La maleta abierta sobre la cama anuncia el regreso. Poco afecta a ordenarla, voy intercalando mis pertenencias sin orden de preferencia. Todo lo que allí llevo tiene el mismo valor. Suelo desechar en cada viaje aquello que no me haya dejado ni un pellizco en mis entrañas, o lo que es lo mismo, pero más correcto, que no me haya hecho latir con más fuerza el corazón.
Adentro ya están las sandalias playeras con restos aún entre sus finas tiras de diminutos granos de arena de la playa en la que quedaron las huellas de mis paseos solitarios. Ellas se obstinan en retrasar el final; los coloridos pañuelos que cubrieron el frío de mi espalda porque me faltaban sus abrazos; la falda blanca con la que solía vestirme de transparencias acaso para calmar la sed de mi piel; la pamela de rafia que solidaria protegía mi rostro de la bravura de un sol implacable y ocultó algunas lágrimas que, tímidamente, llegaron a deslizarse por mi mejilla. Por nada, o tal vez por un montón de cosas. O porque sí, porque necesitaba ese llanto.

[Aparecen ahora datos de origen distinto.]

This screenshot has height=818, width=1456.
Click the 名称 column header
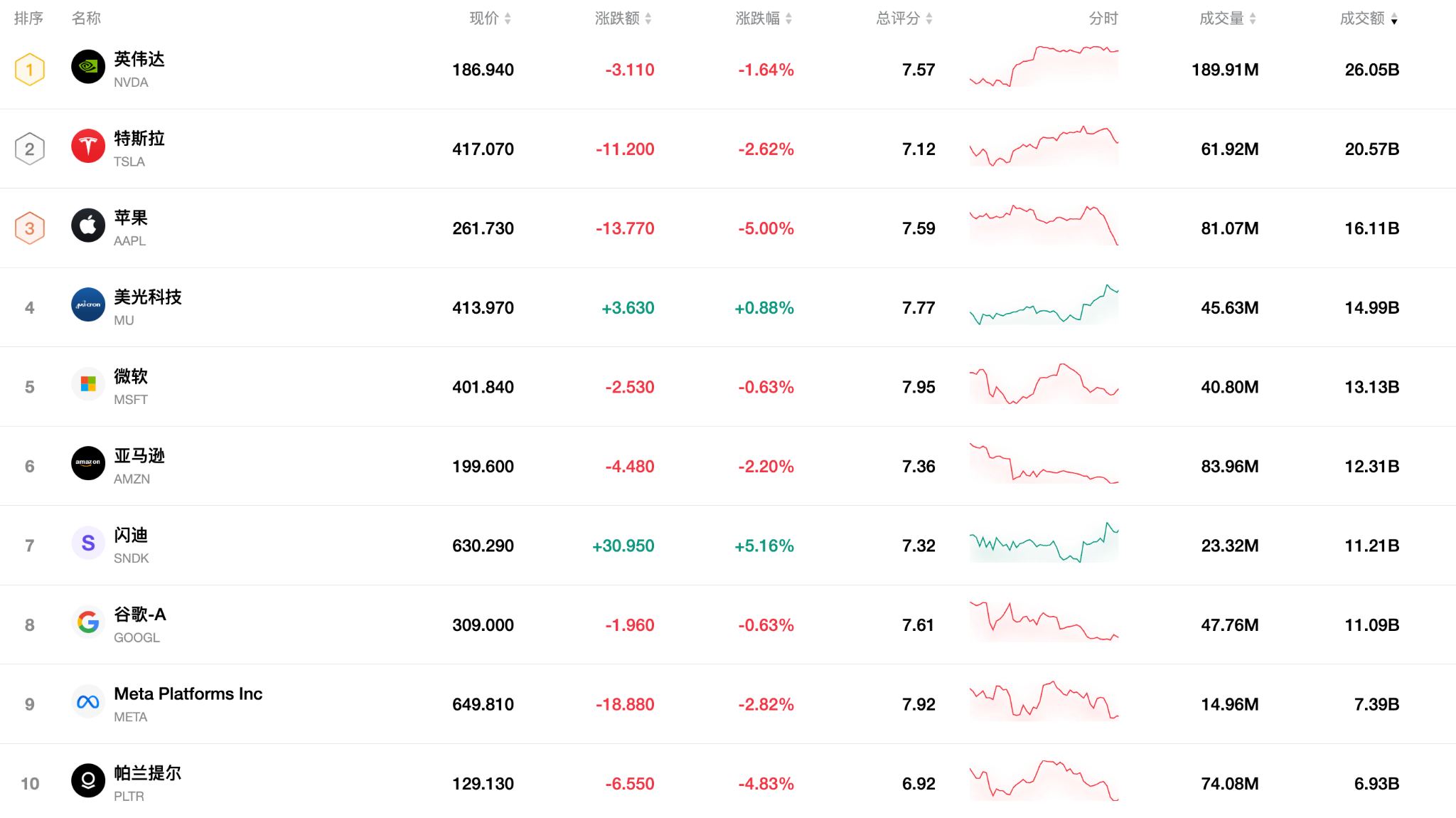point(87,18)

Acomodo en un rincón los zapatos rojos de tacón. Los traje por si acaso, por si él llegaba y bailábamos el tango que otro verano hicimos nuestro. Julio Sosa y aquel “Qué falta que me hacés”. Pero mis pies no llegaron a calzarlos. Y yo, esperando, susurré uno de sus versos “...si vieras que ternura que tengo para darte...”.

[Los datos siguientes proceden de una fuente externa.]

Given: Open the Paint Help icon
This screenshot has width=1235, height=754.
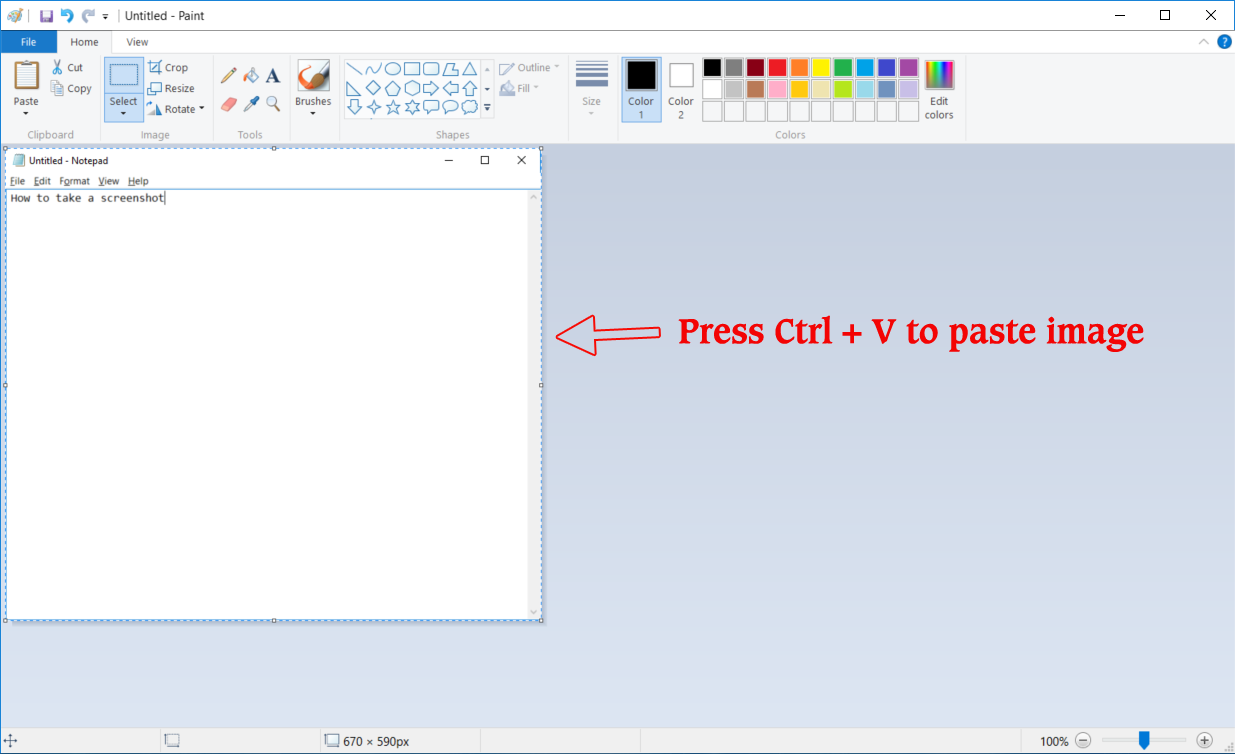Looking at the screenshot, I should tap(1224, 42).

También llevo, a buen resguardo, aquello que tan sólo habitará para siempre en mi mundo interior, mis instantes. Con cautela pongo un rayo de luna llena que iluminó una noche de insomnio. Imaginando; una libélula que, herida, se posó en mi hombro y allí se quedó regalándome el silencio de sus alas y el despertar de una palabra que se negaba a nacer; el color de los amaneceres que atravesaba la ventana y vestía mi cuerpo de día y utopías; el sonido de la risa de unos niños que desandaba mi tiempo y me trasladaba hasta el placer de mi inocencia; el aroma de este presente que disfrutaré aún cuando todo llegue a convertirse en un recuerdo y el pétalo de una flor que guardé entre las hojas del libro que leía cuando me llegó tu mensaje, el que deshizo la esperanza de un reencuentro.
Afuera sopla una brisa apenas tibia. Cierro la maleta. Mi cuerpo regresa a su punto de partida. También mis esperanzas, mis sueños y mis proyectos. Aquí se queda lo irrecuperable. Lo que no pudo ser. Lo que nunca será.